In Europe the pioneer, Dolphin Telecom plc-a 77.8%-owned subsidiary of U.S.-based global wireless operator Telesystem International Wireless Inc. (TIW)--is only just climbing off the ground.

As a relatively late developer, Basingstoke, England-based Dolphin would seem to have a fight on its hands to get past the weight and coverage of the GSM networks in the United Kingdom--where its network went live in August, with 84% coverage of population at launch--Germany, France and the Benelux countries. But Mark Riley, Dolphin's vice president of sales and marketing, is certain that the company can carve itself a place in the market.

"We see ourselves very much as a business mobile communications provider," he said. "We just happen to be able to do public mobile radio. We can get over the problem of established GSM providers by being very clear indeed about the markets we're going after. No-one else is focused solely on business."

To do this it will need to stress two key points. Firstly, Tetra, the European standard for public mobile radio, should help businesses keep costs down by enabling intrabusiness user groups: no more expensive mobile bills between employees or between them and HQ.

For David Dowe, senior consultant in the mobile group at Cambridge, England-based consultancy Analysys Ltd., this could be the most important factor. Many companies with a mobile, distributed workforce have seen their wireless spend spiral out of control, he said. Dolphin might help make things more predictable by restricting how handsets can be used. "People won't abandon GSM," Dowe said. "But Tetra could run alongside it."

Cross-border billing

Secondly, Dolphin is building trans-border networks that should be fully transparent without the need for formal roaming agreements or the sometimes exorbitant roaming bills that GSM operators charge. "We'll have common billing and network management across borders," said Riley.

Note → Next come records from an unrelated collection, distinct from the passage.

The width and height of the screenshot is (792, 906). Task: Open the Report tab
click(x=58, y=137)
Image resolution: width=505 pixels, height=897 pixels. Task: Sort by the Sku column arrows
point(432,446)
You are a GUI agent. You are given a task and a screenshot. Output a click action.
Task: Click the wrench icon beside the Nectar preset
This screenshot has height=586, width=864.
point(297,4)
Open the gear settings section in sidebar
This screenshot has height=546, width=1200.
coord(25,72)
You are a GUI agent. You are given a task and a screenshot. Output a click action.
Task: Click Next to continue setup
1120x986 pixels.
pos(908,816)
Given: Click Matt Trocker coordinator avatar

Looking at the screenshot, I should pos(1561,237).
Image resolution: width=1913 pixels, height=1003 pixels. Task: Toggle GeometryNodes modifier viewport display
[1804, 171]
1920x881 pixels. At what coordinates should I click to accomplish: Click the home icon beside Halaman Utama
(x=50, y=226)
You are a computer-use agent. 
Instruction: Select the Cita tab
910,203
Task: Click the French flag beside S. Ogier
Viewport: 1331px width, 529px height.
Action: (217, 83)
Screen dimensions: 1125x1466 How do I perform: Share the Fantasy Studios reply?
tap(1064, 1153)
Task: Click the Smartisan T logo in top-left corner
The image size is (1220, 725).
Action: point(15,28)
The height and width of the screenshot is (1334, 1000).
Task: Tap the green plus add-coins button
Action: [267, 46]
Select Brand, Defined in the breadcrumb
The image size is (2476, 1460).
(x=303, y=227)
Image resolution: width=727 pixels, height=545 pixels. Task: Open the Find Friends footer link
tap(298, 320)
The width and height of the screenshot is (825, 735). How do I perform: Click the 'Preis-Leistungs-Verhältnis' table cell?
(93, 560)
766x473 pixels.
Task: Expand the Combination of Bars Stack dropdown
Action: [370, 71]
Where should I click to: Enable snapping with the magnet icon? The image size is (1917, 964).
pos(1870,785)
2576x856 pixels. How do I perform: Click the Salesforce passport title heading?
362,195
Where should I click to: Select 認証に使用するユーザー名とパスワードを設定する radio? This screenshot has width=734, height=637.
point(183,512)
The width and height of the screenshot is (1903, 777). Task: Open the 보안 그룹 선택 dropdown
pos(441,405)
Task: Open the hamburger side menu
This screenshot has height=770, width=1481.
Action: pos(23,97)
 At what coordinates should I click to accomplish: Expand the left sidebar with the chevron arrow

That said, Dolphin is relying on two different infrastructure sets, one sourced from Nokia the other from Motorola, and Riley admits they are not entirely interoperable yet. Analysys' Dowe believes it will take some time before these teething problems are worked out, and points out that roaming is "the big thing for business users."

The U.S. experience suggests that the roaming factor is significant. Up to a fifth of Nextel's 3.6 million customers--the bulk of whom are business users--make use of the fact that Nextel is one of only three coast-to-coast digital wireless operators. As one of Nextel's executives put it: "Everyone's our competitor and yet no-one is... we're seen as part of the same thing [as AT&T Wireless and Sprint PCS]... but no-one does what we do."

Terminal growth

Dolphin could well garner contracts far beyond the 16 or so it has already secured, according to David Tripp, chairman of the mobile special interest group of the U.K. Telecom Managers' Association. Perhaps worryingly, though, Frost and Sullivan, of Mountain View, California, published a report last month predicting that the public mobile radio terminal market in 2005 would be worth only $638.3 million, against $607.5 million in 1998.

What many users are really after, said Tripp, is private mobile radio; but there's no spectrum available for it. "You have to have control over the number of users to get guaranteed levels of service," he said, "and the fact that it's a revenue service [one based on pre-agreed payments for guaranteed service levels] may be a Problem."